In Scotland, this week’s cover illustration came from Jo Adamson. After losing her eyesight in a car crash a decade ago, Jo turned to The Big Issue, becoming one of Glasgow’s most familiar faces. She has no sight out of her left eye, and describes her right eye as a “constant misty blur”. She stopped selling the magazine when she moved into her own flat four years ago and is now a full-time artist. Today her bedroom doubles as her studio.
“I still struggle to see but I use bright-coloured wax, which reflects in the light, and get very close to the paper. I was tempted to do them looking silly but I thought, no, let’s keep it sensible because it’s a royal wedding. It’s a risky thing being married. Hopefully they’ll be happy.
“I’ve got page boys and flower girls, but because I was putting so many people in it was hard. I was thinking of putting Prince Charles with big ears and but it was too wee to be able to do that. I’ve not actually done Charles and Camilla, I feel they’ll end up looking like horses, do you know what I mean? It’s hard to portray them nicely. I was just trying to keep Harry ginger-haired, cheeky but romantic. And Meghan is used to stardom and I think that helps, because who would take on that life?”
Two decades ago Geraldine Crimmins suffered a breakdown that led to her losing her house, two businesses and become addicted to drugs. She turned her life around after enrolling on an art course and is currently artist in residence at Old Diorama Arts Centre, London.
“I’m not a royalist myself but some people love the royal family, it doesn’t matter if they’re homeless or not. I used to live on the streets around Victoria, there’s an awful lot of soldiers sleeping rough and they’re very pro-royal.
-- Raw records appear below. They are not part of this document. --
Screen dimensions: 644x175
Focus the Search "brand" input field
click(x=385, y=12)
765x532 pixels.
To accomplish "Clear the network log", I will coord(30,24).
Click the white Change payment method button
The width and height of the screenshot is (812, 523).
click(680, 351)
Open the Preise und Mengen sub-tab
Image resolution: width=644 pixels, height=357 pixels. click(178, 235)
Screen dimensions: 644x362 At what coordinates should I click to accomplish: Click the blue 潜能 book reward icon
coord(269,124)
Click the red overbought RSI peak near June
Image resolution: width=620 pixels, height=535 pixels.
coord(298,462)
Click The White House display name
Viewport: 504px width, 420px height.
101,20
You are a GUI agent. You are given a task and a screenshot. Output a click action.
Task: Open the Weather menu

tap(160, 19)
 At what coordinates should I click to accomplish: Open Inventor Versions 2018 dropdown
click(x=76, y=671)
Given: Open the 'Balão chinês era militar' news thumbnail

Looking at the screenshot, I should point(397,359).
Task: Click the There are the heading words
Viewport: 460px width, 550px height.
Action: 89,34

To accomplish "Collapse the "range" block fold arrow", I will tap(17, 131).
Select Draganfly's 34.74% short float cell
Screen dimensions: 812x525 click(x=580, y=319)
“They’re a modern couple. I think they’re well matched. From a woman’s point of view, she’s given up a lot to marry him – her freedom. The press is already trying to torture her with her family but I don’t think they’ll be pushed around. They will run their own lives and be respectful. They’ll make a good team. I think they’ll be good for PTSD and homelessness.”
John Sheehy was born in Ireland in 1949 and emigrated to London in the 1950s. He has experienced periods of homelessness and suffered mental health problems. His artistic output spans painting, sculpture, printmaking, photography and poetry.
“I painted these portraits of Prince Harry and Meghan Markle from the heart. I feel warmth and kindness coming from both of them. I admire the royal family. I remember Prince Charles coming to visit us at Crisis Skylight about 16 years ago and I have been told they buy The Big Issue regularly. I’m looking forward to the big day. I want to wish them tons of good luck wishes and a long life.”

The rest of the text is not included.